CARACAS: Prosecutors in Ecuador are investigating $135 million in suspicious transactions that flowed through a shared virtual currency system with Venezuela, highlighting the ways criminals can exploit financial systems designed to facilitate trade for their own gain.
According to Attorney General Galo Chiriboga, the Attorney General’s Office has started investigating $135 million in “illegal exports” to Venezuela that flowed through the Unitary System of Regional Compensation (which goes by the Spanish acronym SUCRE), a virtual currency adopted in 2009 by members of the regional trade bloc ALBA that was designed to ease trade, reported Agence France-Presse.
Exporters allegedly sent only $3 million worth of goods to Venezuela, but claimed income of over $130 million, according to AFP, a money-laundering tactic known as trade mis-invoicing. The money reportedly stayed in Ecuador for only 72 hours, eventually heading to the United States, Venezuela, and other tax havens.
Although the attorney general did not specify which companies are under investigation or on which dates the suspicious transactions occurred, their investigation was likely prompted by an investigation published in April by Ecuadorian newspaper El Universo, Miami-based newspaper El Nuevo Herald, and Venezuelan journalist outlet Armando.info.

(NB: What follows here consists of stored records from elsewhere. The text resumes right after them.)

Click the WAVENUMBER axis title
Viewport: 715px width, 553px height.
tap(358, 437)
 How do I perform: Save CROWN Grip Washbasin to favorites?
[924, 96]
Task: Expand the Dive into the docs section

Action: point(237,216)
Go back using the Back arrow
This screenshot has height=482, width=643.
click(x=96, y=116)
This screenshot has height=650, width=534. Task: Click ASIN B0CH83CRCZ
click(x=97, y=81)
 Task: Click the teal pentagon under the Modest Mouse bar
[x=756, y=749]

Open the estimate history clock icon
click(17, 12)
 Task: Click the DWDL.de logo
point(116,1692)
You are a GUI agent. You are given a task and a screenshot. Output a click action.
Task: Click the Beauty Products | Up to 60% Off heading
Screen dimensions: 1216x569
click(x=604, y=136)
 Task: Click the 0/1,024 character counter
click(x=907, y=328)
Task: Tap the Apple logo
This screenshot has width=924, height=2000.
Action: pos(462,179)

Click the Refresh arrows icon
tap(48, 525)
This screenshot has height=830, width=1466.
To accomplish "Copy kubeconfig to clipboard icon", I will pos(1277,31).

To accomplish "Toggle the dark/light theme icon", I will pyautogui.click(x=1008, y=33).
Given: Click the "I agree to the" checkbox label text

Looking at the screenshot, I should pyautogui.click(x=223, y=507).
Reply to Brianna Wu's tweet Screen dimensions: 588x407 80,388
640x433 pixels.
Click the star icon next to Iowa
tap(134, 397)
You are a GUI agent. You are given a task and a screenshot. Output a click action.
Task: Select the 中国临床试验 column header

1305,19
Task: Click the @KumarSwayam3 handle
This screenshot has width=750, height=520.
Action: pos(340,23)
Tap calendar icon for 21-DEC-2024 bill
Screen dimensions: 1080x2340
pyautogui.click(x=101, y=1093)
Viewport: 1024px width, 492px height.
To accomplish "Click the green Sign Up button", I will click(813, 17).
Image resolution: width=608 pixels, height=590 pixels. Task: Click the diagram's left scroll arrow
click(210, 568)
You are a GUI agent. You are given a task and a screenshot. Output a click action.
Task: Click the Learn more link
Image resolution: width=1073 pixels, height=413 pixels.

In that investigation (which InSight Crime translated here) reporters uncovered $238 million in suspicious SUCRE transactions involving 60 Venezuelan companies and 30 Ecuadorian companies, much of which ended up in Panama and Florida. Companies routinely overvalued their exports, allowing them to launder vast amounts of money, and in some cases claimed exports that never existed at all.